Монахов ушел. Я смотрела в окно ему вслед и с горечью думала о том, что влюбилась. В самый неподходящий момент.
На улице совсем стемнело. Огромная черная туча опустилась на поселок и зависла, словно зацепилась за верхушки сосен и не могла сдвинуться с места. Внезапно вспыхнувшая молния расколола небо пополам, раздался раскат грома. И где-то наверху в доме послышался громкий стук.
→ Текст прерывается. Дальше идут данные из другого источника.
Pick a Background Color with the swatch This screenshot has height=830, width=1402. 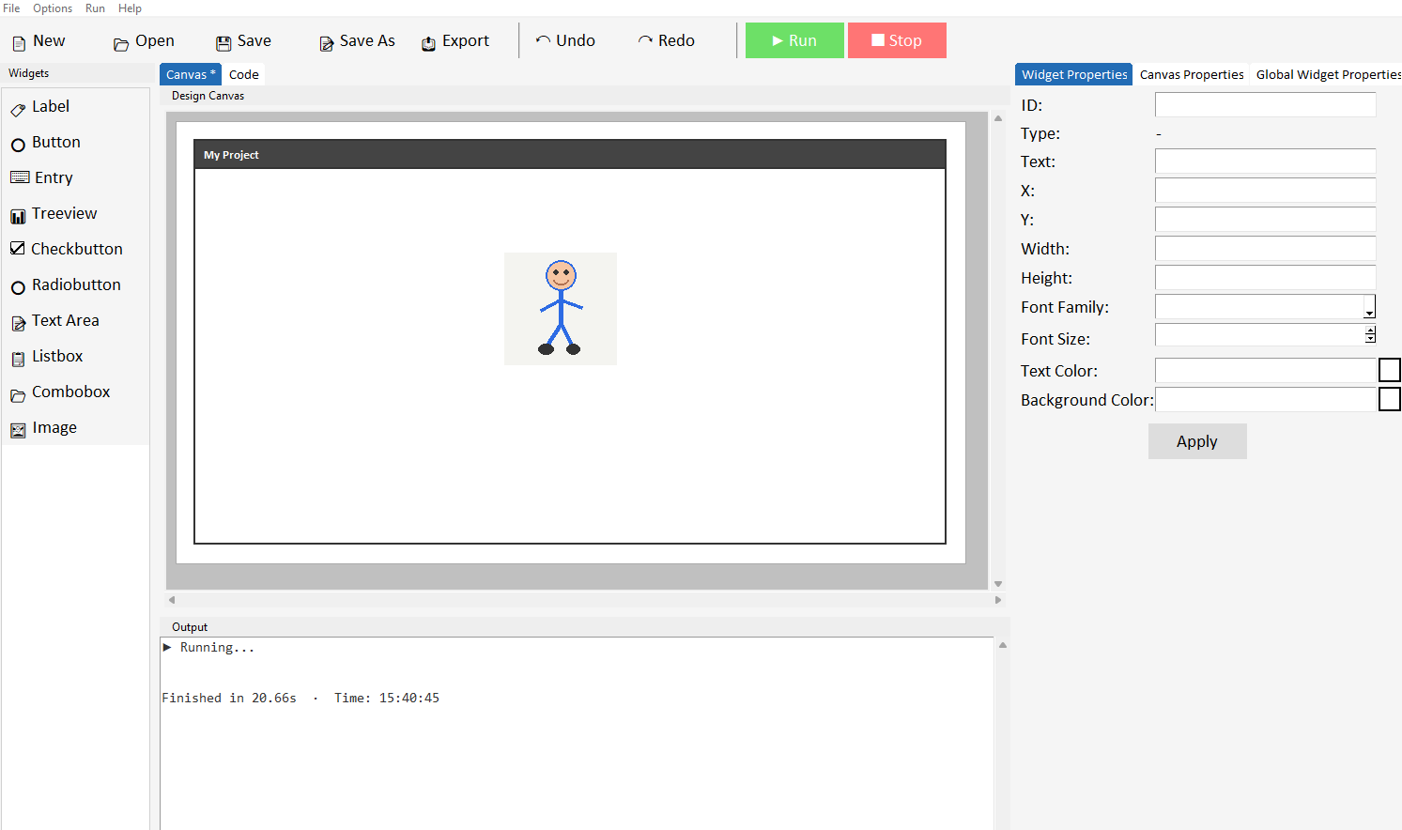point(1390,398)
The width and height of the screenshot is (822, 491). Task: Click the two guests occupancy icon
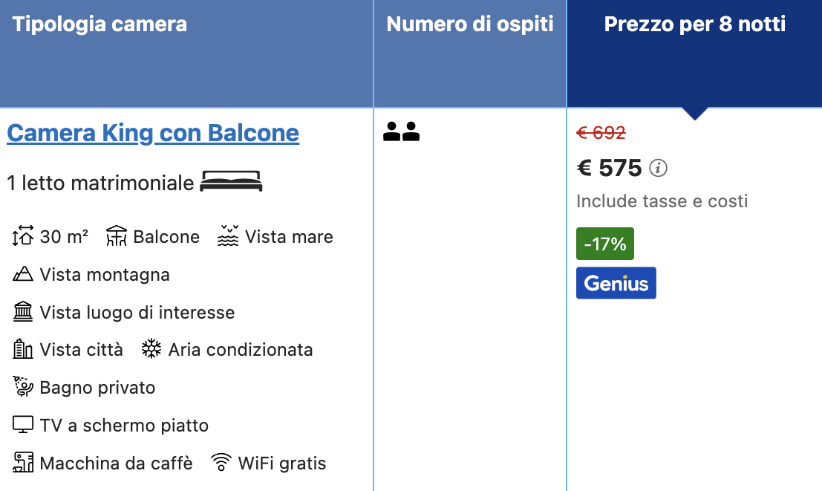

Я вздрогнула, задернула шторы и бегом поднялась на второй этаж. Окно в спальне было распахнуто, деревянная рама билась на ветру о стену дома. Я стремительно пересекла комнату и вытянула руку, чтобы закрыть створку. Но тут снова прогремел гром. Хотя, нет, на сей раз это был не гром. Это начался фейерверк. Я выглянула наружу. В лицо мне ударил поток влажного прохладного воздуха. Отсюда было видно освещенную лужайку у дома Галы. Под натянутым навесом скопилось много народу. До меня долетали звуки музыки, взрывы смеха. Мне показалось, что я узнала в нарядной толпе Нору и Шмакова. Очередной салютный залп располосовал небо, крики «Ура!» вспороли предгрозовое ожидание.
Быстро закрыв окно, я достала из шкафа зеленое шелковое платье. Надела, застегнула крючки. Только после этого подошла к зеркалу. И снова меня поразила метаморфоза, произошедшая со мной. Это была я, и в то же время – не я. Я глядела на себя как будто со стороны, как будто принимала участие в некоем спектакле.
Я собрала волосы в гладкий узел, подумала и укоротила шнурок, на котором висел кулон. Теперь кулон был на виду. Я сделала это сознательно. Мне очень хотелось посмотреть в глаза «тому, кто знает». Там, в толпе, он не причинит мне вреда. А я сразу пойму, что это он.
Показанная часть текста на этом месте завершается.